Anonymous Coward | 1 year,22 hours | (#43531115)

Not to be a negative nancy because this actually seem quite interesting. However it does remind me a lot of rsync and i can't find any advantages that this program offers aside from ease of use.

Re:Rsync? (1)

Fri13 (963421) | 1 year,14 hours | (#43534089)

Exactly what I got in my mind.

So many things has been done with Unix programs decades ago but problem is that mainstream has not known about them who just want to get stuff below 5 second timeline and fall to all kind stupid marketing lies like "Cloud" and this kind so easily.

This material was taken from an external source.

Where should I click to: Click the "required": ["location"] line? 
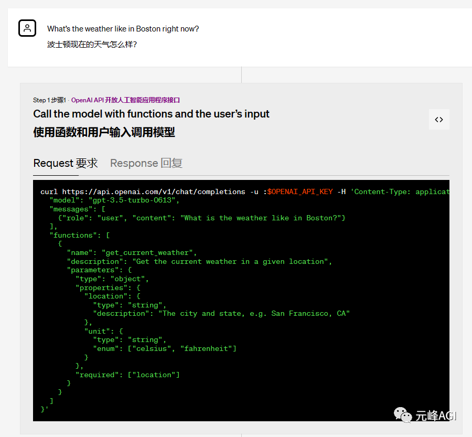click(x=127, y=375)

Today to run own server does not even require a much. A 20-50 dollar Android smartphone + 32-64GB MicroSD card and you get very capable low-power server.
I made one by buying a totally new Huawei U8160 (70 bucks, second hand were between 20-50 at that time) and then slapped a 32GB microSD card on it.
WWW, EMAIL, NFS and SSH. You get even a webcam for security if wanted. Of course wireless connection is available but when you have option to buy SIM to get even a 3G, older Android smartphones becomes awesome computer-swissknifes for many house things with low-power demand and even multiple hour battery backup.

And if using something like this https://play.google.com/store/apps/details?id=eu.kowalczuk.rsync4android&hl=en [google.com] you get rsync to nicely sync important data as wanted.

Next thing what I propably do is to search how to get a MicroUSB Y-cable so I can power up the device and attach a USB HDD on it (required OTG support for device but...) so you could make a as big fileserver as wanted.

But can I... (0)

Anonymous Coward | 1 year,22 hours | (#43531207)

sync between a folder on my computer and a CIFS share that I have mounted on it?

BT/VPN/TOR Japan fail. (0)

Anonymous Coward | 1 year,21 hours | (#43531539)

And as my ISP block bittorrent, I'll have to route this through a VPN or TOR. No wait, I can't I live in Japan..

A huge benefit (0)

Anonymous Coward | 1 year,6 hours | (#43536901)

This would be a huge benefit in those small to medium size lan parties I often do. Plenty of times the host doesn't really have good internet access or doesn't want to have its cap reached.

A system like this would be much easier and faster than having to share a file (we most often play free games, but everybody still needs to get the game somehow) than getting it through the usual way of one person putting it in a shared folder and it then proceeding to take an hour to share since everybody has to get it from one folder. Its also much easier to set up than to use dc++.

I for one, welcome our new lan synching overlords.